That India is witnessing a digital revolution cannot be doubted. But the digital revolution is not only about benefits: it has a dark side — the boom in cybercrimes — that must be exposed, analysed and thwarted. Figures suggest that this year, between the months of January and April, Indian citizens lost sums exceeding Rs 1,750 crore due to cybercrimes. Over 740,000 complaints were lodged on the National Cybercrime Reporting Portal — this is managed by the Union home ministry — concerning these transgressions. Estimates by the Indian Cybercrime Coordination Centre suggest that Indians are losing substantial amounts of money to a diverse set of cyber-criminal activities that include digital frauds, trading scams, cheating in investment and even scams pertaining to dubious dating sites. Data compiled by the National Crime Records Bureau have revealed similar spikes in these offences in recent years. The prime minister, Narendra Modi, has recently spoken on a particular form of cybercrime — ‘digital arrest’ — in his radio address.

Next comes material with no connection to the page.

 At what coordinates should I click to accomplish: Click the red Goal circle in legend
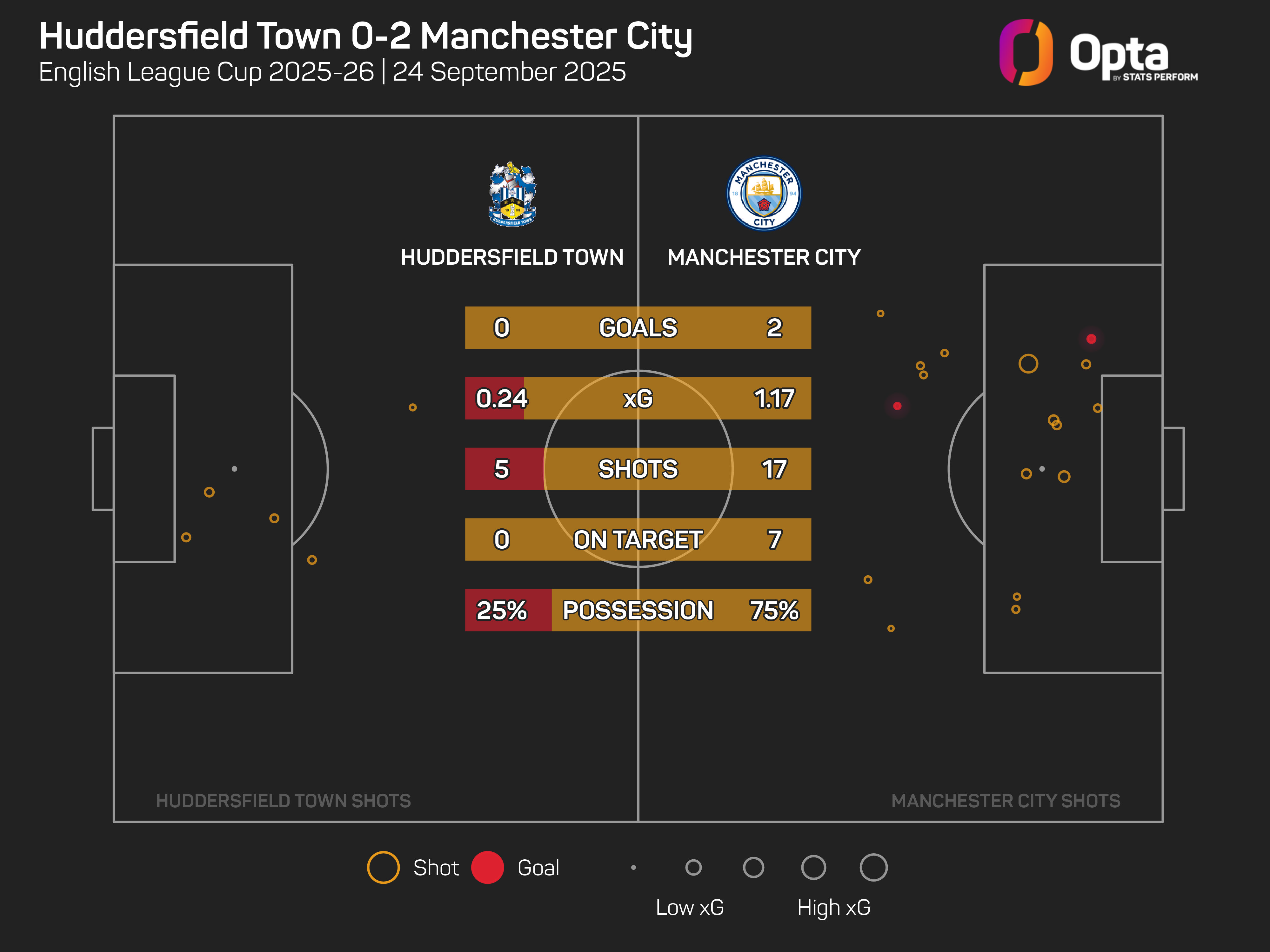pos(487,867)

Several reasons can be attributed to the exponential increase in such offences. The digitisation of public services is progressing at an explosive pace but people’s awareness of the perils of the process remains sketchy at best. This is not to
suggest that only the poor and the marginalised segments of Indian society are at risk of cybercrime given their lack of knowledge. A careful scrutiny of the profiles of the victims of cyber fraud would reveal that they cover a wide social spectrum, with the elderly at particular risk. This points to another important facet of cyber-criminal activities in this country: they are extremely sophisticated endeavours that can fool even the educated. What is revealing is that these wrongdoings continue to evolve even as law-enforcement agencies try their best to get even with them. These days, public awareness campaigns on such criminality are not rare. The media, too, has responded when it comes to highlighting the different strategies adopted by the criminals. Yet, the phenomenon persists. Perhaps one factor that can explain its perverse rate of success is that on most occasions, the mischief has a psychological underpinning — it banks on fear — that unfailingly forces its victims to fall into the well-laid-out trap. Policy must keep this dimension in mind while framing deterrents.